Warm weather to continue as Ireland sees ‘hottest day of the year’
Met Éireann says 28 degree temperatures recorded in Shannon, Valentia and Cork
Children play under water jets in a fountain as they cool off during a heatwave in Nice in the south of France. Photograph: Valery Hache/AFP/Getty Images
Thursday is believed to have been the hottest day of the year so far with temperatures rising above 28 degrees in the west.
While the heat on Friday will not quite hit those levels, forecasters are predicting further warm conditions around the country.
“It’s going to be warm again - we are looking at temperatures of 21 to 26 degrees,” a Met Éireann spokeswoman said. “It will be a little cooler along the south coast as opposed to the east coast.”
The spokeswoman said Thursday appeared to have been the warmest day of 2019, but data to confirm this was still being awaited.
However, there are some clouds on the horizon and heavy downpours are anticipated in the west around Clare, Galway and Mayo, and similar rain is likely on the east coast on Saturday.
Met Éireann had put a heat warning in place for six counties - Mayo, Galway, Clare, Limerick, Kerry and Cork - and the sunburn index was very high with the sun at its strongest around the summer solstice.
Temperatures about the 28 degree mark were recorded in Shannon, Valentia and in Cork, Met Éireann said, but the mercury only rose to 20 degrees in the east.
While the summer conditions will stretch into the weekend, it will see the end of the “Saharan Bubble” - a heatwave that has hit much of Europe but has had a limited impact on the Irish climate.
Record temperatures of 45 degrees were expected in parts of France on Thursday while one respected Spanish forecaster Siliva Laplana tweeted “El infierno (hell) is coming”.
Schools in France were closed as a precaution.
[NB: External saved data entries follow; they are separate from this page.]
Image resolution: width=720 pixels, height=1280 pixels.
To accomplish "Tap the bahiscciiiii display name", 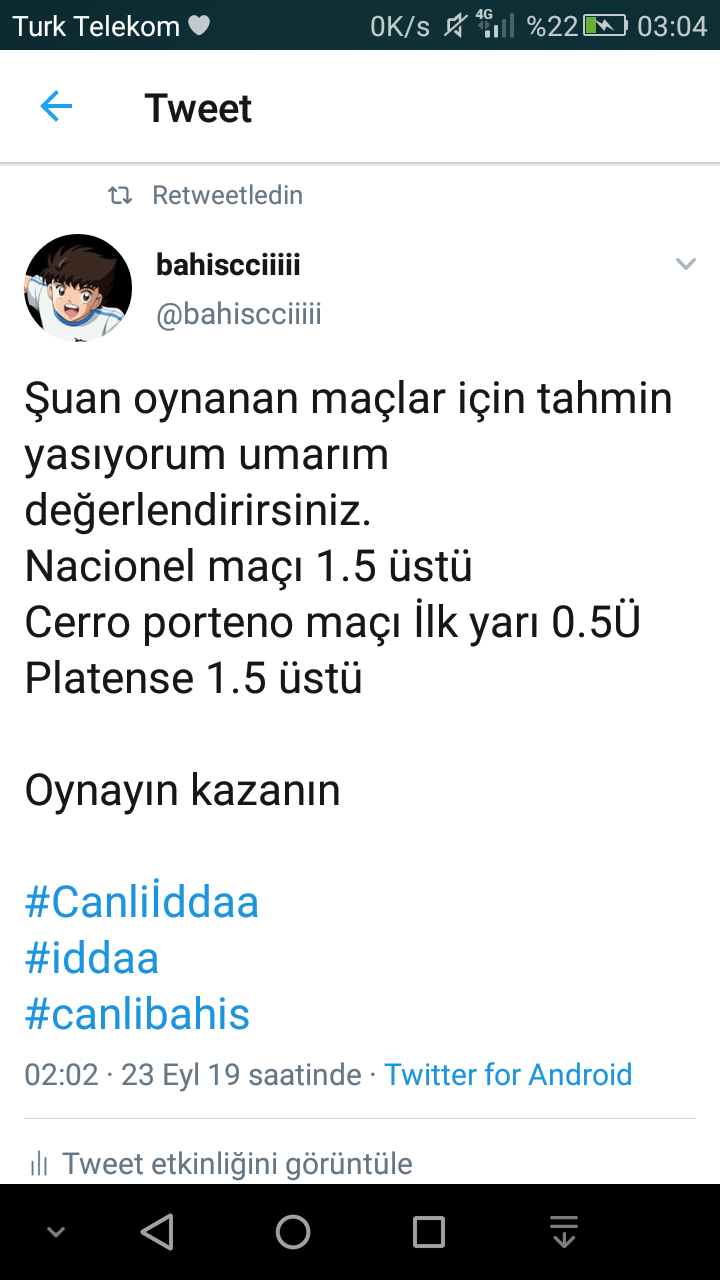I will coord(228,265).
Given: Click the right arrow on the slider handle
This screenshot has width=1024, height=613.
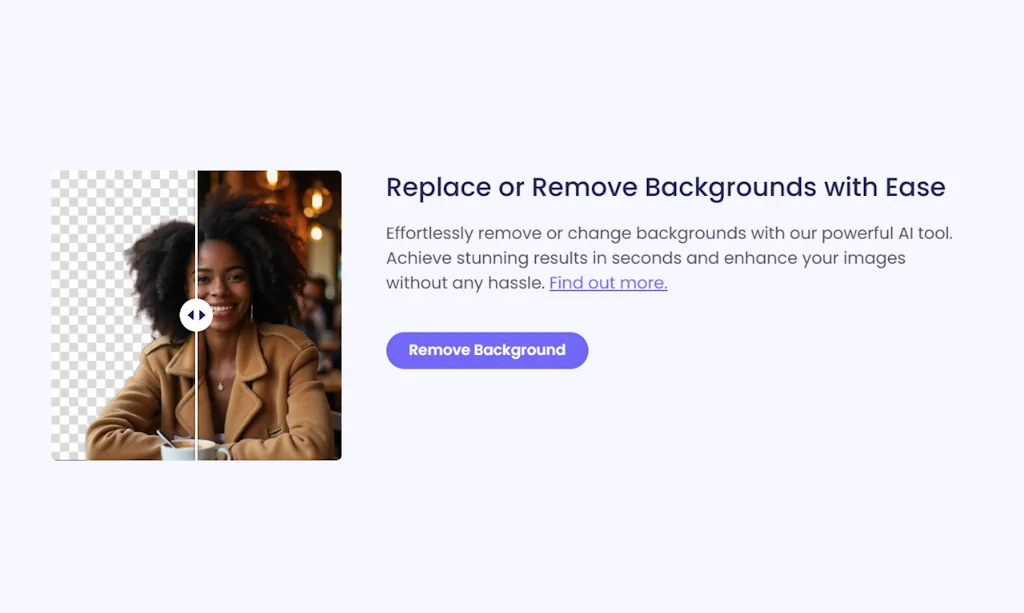Looking at the screenshot, I should click(202, 315).
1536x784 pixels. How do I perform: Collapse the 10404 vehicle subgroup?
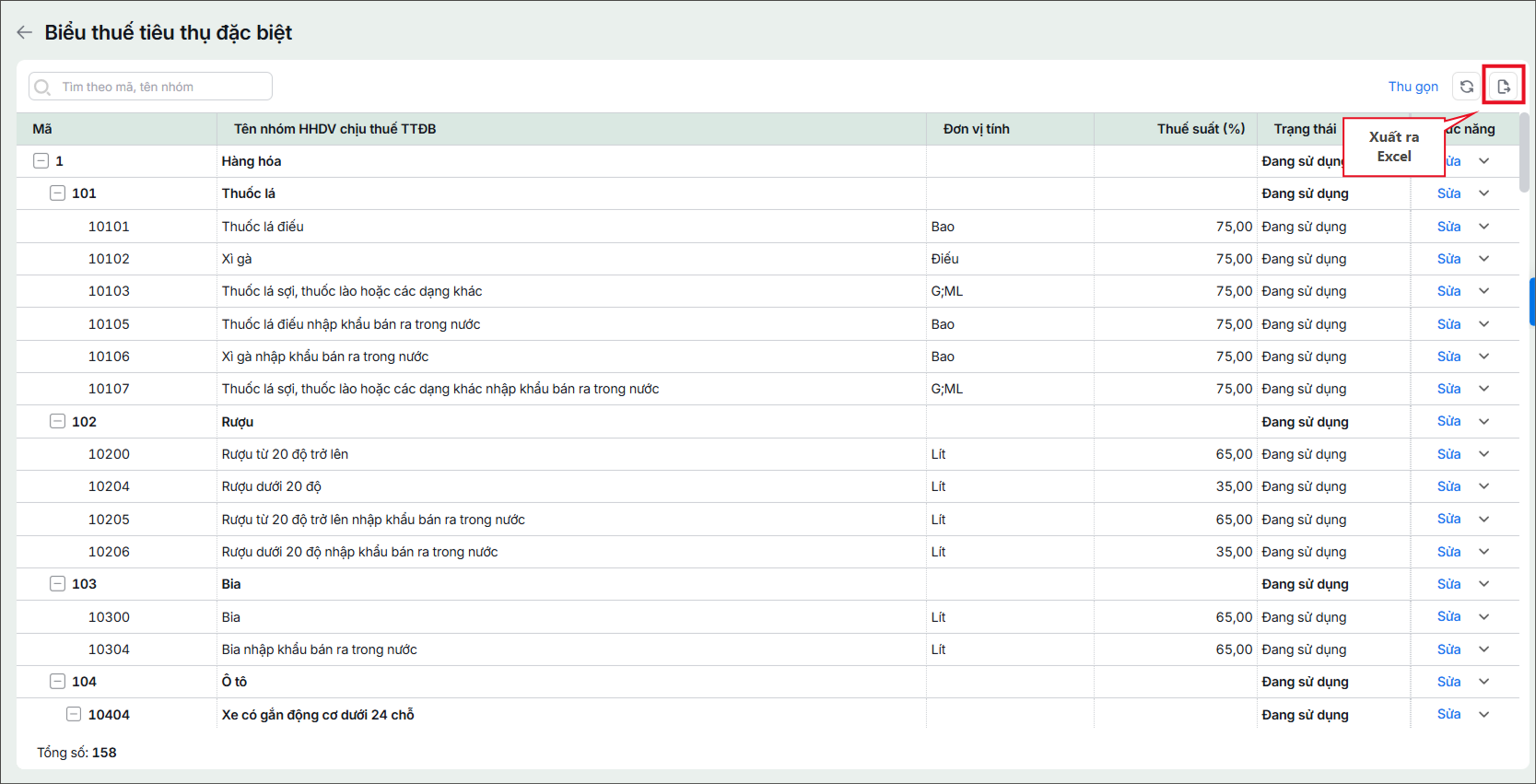pyautogui.click(x=74, y=714)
National exams on Thursday and Friday were postponed after education minister Jean-Michel Blanquer deemed it would be too hot.
In Germany, speed restrictions have been put on sections of the autobahn because of a fear the extreme heat might damage the road surface.
Closer to home, Clare Fire Service has asked the public to refrain from starting fires outdoors during the hot weather as it may cause wild fires.
Clare County Council’s chief fire officer Adrian Kelly said: “We would like to remind landowners that it is an offence under the Wildlife Act to burn growing vegetation between March 1st and August 31st in any year, on any land not then cultivated.”